The College of Architecture at Illinois Institute of Technology (IIT) and its Dean Wiel Arets announce, the establishment of the Mies Crown Hall Americas Prize (MCHAP) and the MCHAP for Emerging Architecture to biennially recognize the most distinguished built constructs of the North and South American continents. Directed by Dirk Denison, the prize will be two-fold in nature to not only acknowledge exemplary built work but also to foster research toward rethinking of the metropolis.
The author of MCHAP’s winning built work will receive an award of $50,000 USD, in addition to the MCHAP Chair at IIT during the subsequent academic year. The recipient will conduct innovative research concerning the theme of ‘rethinking metropolis,’ have the opportunity to conduct a series of public lectures, as well as engage in other forms of advanced academic research at IIT.
The MCHAP for Emerging Architecture will be awarded to those who have harnessed the talent needed to devise a truly outstanding early built work. The author of the MCHAP for Emerging Architecture’s winning built work will receive an award of $25,000 USD, in addition to the MCHAP Research Professorship at IIT during the subsequent academic year, where they will have the opportunity to lead a research studio related to the theme of ‘rethinking metropolis.’
The winner of the MCHAP and the MCHAP for Emerging Architecture will be announced in S.R. Crown Hall during the awarding year. Both recipients will be globally published, both digitally and in print.
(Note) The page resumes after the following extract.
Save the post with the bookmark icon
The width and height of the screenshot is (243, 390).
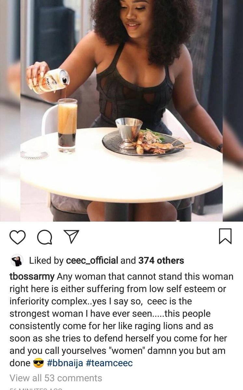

Administered from Chicago–a city built on innovation–within the masterpiece that is S. R. Crown Hall , the MCHAP is an extension of the larger curricular and research initiatives of IIT, as established by Dean Wiel Arets, who states: “This new prize will not be bestowed to an individual or organization based solely off inventive form, however clever its design, or based solely off a submitted image, no matter how captivating. The prize's jury will instead be holistic in their approach to selecting exceptional works. Architecture, as a discipline, will continue its pursuit of technology, so that it can further advance. And architecture is for people; it is strengthened by their presence.”
The MCHAP will laud those built works that recognize the altered circumstances of the human condition. It will honor those projects that elevate the quality of the built environment by extending the interests beyond the proverbial four walls. It will endorse those who acknowledge the interdisciplinary nature of contemporary ventures. Above all, it will recognize those who have invested their work with the mystery and power of human imagination. The objective is to reward the daring contemplation of the intersection of the new metropolis and human ecology.
Today’s announcement also names the inaugural MCHAP Jury, which includes: Wiel Arets, Dean of the College of Architecture and Rowe Family College of Architecture Dean Endowed Chair at IIT, Chicago; Kenneth Frampton, Ware Professor of Architecture at GSAPP, Columbia University, New York; Jorge Francisco Liernur, Architect, Professor at Torcuato Di Tella University, and Researcher of Argentina’s National Council for Scientific and Technical Investigation, Buenos Aires; Dominique Perrault, Founding Principal, Dominique Perrault Architecture, Paris; and Sarah Whiting, Dean and William Ward Watkin Professor, Rice School of Architecture, Houston.
 A network of professionally diverse, international ambassadors from throughout the Americas­–who have had a significant impact on the theory and practice of architecture–will nominate built works. The jury will review all nominations, identify a body of outstanding projects, and select five MCHAP finalists, as well as the recipient of the MCHAP for Emerging Architecture. The jury will travel to the five MCHAP finalists, in order to experience these built works first hand. The authors of the five MCHAP finalists will be invited to present their work to the jury at S. R. Crown Hall in the fall, where the jury will engage in a direct dialogue about the works, before ultimately deciding the MCHAP winner upon the conclusion of the presentations.
Denison explains: “The awarding of the ‘Americas Prize’ is not the end, but the beginning of a dialogue that will ensue amongst designers, scholars, and urban thinkers, and it is in this light that our efforts will be focused on building a bridge between academia, professional practice and our world of neighborhoods.”
Both MCHAP components will be awarded biennially, beginning in 2014. The inaugural prize cycle will consider built works of architecture completed between January 2000 and December 2013.
The CCA hosts the MCHAP announcement to express the international nature of the prize. Wiel Arets and Dirk Denison are joined for presentations and a panel discussion by Kenneth Frampton; Phyllis Lambert, Founding Director Emeritus of the CCA; Vedran Mimica, Associate Dean of Research at the IIT College of Architecture; and Mirko Zardini, Executive Director and Chief Curator of the CCA.